▶ [WORK INSTRUCTION] Look through the material that follows and show every line with the string "badge".

▶ [MATERIAL FOR THIS TASK]
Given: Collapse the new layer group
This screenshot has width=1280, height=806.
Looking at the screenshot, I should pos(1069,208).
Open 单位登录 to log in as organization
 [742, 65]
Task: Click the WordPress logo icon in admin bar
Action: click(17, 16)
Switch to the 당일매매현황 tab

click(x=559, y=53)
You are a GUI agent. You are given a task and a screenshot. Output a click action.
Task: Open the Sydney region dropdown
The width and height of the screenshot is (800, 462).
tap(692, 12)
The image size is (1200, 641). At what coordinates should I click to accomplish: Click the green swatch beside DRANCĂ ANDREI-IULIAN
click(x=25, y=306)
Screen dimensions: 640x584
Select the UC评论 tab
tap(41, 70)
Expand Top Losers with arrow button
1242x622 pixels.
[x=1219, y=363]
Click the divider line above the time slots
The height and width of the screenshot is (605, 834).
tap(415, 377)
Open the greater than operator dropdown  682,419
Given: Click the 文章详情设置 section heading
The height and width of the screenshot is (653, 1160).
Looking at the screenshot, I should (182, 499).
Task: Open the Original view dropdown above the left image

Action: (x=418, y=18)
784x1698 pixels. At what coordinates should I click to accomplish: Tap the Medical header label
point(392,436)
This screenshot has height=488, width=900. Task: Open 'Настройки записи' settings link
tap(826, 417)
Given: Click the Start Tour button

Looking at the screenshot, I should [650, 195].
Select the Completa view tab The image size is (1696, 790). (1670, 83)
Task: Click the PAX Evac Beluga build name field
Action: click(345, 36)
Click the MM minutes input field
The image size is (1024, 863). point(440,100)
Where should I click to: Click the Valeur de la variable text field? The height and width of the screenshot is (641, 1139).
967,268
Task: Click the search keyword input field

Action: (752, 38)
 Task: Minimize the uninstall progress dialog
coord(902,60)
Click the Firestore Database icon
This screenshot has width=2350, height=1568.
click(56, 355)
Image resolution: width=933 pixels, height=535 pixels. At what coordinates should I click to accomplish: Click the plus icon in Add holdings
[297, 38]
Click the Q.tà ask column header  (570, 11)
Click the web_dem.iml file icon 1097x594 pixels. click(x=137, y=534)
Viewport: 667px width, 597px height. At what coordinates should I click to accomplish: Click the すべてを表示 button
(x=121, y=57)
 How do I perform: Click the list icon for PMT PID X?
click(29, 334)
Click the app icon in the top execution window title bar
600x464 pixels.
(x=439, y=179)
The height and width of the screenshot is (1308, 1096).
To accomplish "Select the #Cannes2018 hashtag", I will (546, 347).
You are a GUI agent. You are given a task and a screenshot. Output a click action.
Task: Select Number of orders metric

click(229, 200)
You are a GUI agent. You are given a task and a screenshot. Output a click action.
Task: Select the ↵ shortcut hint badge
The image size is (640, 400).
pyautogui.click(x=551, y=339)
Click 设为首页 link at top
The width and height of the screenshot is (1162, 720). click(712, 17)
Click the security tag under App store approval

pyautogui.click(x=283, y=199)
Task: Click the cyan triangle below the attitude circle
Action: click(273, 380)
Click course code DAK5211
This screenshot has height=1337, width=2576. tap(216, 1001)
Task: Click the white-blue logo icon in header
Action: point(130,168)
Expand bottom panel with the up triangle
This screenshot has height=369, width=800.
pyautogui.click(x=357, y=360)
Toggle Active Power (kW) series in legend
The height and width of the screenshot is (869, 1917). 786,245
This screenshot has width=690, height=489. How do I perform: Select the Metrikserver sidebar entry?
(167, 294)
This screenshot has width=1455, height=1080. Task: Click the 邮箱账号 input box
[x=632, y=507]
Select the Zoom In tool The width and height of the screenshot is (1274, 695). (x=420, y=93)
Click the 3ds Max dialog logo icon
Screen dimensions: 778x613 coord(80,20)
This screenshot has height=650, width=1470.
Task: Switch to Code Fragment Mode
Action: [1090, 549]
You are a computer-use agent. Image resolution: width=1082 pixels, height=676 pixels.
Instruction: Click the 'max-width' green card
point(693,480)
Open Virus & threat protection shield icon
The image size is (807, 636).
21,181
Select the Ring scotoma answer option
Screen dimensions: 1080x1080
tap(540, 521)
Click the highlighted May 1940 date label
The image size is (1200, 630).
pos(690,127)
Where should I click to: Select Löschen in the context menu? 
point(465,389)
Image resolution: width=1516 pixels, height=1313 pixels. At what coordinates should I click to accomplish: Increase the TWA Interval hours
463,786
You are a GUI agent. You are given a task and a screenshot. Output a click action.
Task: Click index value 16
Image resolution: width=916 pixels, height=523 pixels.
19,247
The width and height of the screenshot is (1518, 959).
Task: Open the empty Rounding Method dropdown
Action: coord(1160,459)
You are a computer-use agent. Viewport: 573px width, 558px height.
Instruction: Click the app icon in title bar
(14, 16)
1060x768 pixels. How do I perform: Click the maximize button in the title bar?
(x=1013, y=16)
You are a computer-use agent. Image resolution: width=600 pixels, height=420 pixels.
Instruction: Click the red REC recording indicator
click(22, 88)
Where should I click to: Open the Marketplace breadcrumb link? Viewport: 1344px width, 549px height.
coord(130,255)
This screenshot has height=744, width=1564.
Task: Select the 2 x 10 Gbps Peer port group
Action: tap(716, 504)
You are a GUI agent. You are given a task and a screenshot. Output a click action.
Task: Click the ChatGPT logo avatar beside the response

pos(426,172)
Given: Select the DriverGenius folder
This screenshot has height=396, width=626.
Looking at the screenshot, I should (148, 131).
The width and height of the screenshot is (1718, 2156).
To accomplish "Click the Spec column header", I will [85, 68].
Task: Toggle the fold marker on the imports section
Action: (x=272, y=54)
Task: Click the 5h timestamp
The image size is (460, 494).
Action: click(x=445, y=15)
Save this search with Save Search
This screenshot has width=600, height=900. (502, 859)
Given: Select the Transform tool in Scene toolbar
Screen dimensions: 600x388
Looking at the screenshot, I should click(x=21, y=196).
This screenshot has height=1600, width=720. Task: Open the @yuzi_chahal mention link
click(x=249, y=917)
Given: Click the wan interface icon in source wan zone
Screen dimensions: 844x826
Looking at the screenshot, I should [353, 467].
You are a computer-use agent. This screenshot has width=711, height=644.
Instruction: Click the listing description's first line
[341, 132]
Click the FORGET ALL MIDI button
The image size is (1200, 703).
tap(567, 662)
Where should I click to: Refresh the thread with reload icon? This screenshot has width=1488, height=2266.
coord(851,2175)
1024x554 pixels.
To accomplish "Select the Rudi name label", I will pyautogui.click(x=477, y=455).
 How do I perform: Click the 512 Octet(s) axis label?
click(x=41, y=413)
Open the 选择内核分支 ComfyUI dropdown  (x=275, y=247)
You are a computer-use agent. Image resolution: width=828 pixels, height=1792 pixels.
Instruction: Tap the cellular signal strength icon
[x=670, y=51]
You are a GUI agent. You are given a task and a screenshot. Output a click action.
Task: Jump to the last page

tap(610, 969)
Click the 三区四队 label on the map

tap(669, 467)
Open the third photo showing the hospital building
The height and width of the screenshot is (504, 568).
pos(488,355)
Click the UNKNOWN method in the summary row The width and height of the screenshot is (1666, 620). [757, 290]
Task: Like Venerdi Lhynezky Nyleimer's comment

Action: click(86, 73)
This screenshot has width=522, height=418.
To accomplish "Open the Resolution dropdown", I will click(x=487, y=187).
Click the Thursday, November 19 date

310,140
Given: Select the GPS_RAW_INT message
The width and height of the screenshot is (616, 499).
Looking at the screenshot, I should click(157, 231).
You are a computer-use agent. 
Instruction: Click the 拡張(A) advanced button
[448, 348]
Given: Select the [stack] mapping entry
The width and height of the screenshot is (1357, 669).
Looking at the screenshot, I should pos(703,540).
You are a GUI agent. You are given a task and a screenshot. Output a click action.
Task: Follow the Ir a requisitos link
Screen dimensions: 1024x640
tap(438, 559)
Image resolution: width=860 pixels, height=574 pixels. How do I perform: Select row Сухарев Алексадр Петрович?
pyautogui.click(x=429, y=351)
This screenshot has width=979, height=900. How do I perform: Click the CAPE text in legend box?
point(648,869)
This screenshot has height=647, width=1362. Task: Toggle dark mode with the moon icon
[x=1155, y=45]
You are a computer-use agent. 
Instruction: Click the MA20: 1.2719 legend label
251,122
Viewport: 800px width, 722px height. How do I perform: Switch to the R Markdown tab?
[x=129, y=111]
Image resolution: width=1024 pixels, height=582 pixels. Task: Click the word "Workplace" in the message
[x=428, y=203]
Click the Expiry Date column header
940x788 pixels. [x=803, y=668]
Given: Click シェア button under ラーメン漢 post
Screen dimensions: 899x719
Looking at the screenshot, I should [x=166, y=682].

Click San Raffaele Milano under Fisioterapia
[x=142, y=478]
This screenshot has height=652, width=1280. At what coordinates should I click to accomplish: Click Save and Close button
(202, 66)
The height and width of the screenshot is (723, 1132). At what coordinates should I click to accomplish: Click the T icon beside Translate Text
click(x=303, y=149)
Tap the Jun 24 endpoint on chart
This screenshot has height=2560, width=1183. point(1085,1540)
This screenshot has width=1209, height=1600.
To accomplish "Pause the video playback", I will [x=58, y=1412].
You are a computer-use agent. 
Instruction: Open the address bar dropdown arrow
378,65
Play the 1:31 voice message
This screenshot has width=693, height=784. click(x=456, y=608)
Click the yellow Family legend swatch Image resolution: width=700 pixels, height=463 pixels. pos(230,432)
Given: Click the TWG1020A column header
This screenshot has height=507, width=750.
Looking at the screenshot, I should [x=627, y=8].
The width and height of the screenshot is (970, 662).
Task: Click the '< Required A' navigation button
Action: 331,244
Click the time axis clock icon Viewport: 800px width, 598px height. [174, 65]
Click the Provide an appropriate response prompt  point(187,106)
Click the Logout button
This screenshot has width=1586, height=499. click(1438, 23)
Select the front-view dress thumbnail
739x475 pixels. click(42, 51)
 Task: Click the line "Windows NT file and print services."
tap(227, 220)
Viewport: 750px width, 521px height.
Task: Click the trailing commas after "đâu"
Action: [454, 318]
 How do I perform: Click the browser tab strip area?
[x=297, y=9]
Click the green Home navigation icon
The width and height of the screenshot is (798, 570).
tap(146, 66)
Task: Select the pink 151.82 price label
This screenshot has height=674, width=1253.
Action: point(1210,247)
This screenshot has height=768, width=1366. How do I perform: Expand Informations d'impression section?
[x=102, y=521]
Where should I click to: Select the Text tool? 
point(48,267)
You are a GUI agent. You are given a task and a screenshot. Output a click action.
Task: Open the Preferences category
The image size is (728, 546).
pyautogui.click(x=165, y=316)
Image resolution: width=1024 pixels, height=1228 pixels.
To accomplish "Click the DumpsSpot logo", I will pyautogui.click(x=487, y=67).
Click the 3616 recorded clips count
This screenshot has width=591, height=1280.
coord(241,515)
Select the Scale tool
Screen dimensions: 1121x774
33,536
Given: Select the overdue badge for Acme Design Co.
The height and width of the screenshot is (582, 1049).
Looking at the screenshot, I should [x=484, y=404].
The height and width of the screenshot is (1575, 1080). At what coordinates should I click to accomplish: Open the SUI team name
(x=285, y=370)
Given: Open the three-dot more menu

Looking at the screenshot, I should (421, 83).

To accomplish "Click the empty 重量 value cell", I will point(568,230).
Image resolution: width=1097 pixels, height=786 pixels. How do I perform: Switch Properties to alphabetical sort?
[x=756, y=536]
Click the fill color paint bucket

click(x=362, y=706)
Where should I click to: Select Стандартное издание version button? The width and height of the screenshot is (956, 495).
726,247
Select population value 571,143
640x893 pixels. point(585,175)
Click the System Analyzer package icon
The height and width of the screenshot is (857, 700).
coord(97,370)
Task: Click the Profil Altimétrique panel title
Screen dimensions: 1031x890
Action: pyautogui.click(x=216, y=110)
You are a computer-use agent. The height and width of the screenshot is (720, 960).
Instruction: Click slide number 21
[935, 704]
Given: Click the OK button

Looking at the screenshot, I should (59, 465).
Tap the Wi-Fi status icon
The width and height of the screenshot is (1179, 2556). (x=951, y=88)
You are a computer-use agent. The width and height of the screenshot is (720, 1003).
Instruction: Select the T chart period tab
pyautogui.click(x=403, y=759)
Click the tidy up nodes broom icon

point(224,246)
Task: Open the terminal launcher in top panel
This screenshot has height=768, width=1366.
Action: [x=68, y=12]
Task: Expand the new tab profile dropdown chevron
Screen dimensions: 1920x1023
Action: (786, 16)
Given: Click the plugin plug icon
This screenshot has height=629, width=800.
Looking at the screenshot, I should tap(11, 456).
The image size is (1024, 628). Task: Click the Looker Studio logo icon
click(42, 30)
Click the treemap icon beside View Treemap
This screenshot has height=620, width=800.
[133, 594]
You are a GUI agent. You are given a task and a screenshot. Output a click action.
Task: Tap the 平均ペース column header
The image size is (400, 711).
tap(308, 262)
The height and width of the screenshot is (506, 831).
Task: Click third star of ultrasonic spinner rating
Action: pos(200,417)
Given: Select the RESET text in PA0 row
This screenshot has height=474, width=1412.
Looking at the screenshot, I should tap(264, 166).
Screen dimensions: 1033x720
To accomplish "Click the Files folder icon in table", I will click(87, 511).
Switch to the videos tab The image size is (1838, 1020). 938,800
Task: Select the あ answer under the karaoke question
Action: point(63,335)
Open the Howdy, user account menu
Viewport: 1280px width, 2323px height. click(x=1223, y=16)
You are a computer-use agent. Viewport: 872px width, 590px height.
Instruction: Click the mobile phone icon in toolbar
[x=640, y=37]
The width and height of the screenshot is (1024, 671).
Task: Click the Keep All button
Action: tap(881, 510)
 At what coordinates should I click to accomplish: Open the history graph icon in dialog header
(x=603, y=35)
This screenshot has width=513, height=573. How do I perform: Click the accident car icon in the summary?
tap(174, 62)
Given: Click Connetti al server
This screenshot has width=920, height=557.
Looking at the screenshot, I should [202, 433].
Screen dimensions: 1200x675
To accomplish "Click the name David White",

▶ [TASK RESPONSE]
Task: Select the ↵ shortcut hint badge
Given: Select the overdue badge for Acme Design Co.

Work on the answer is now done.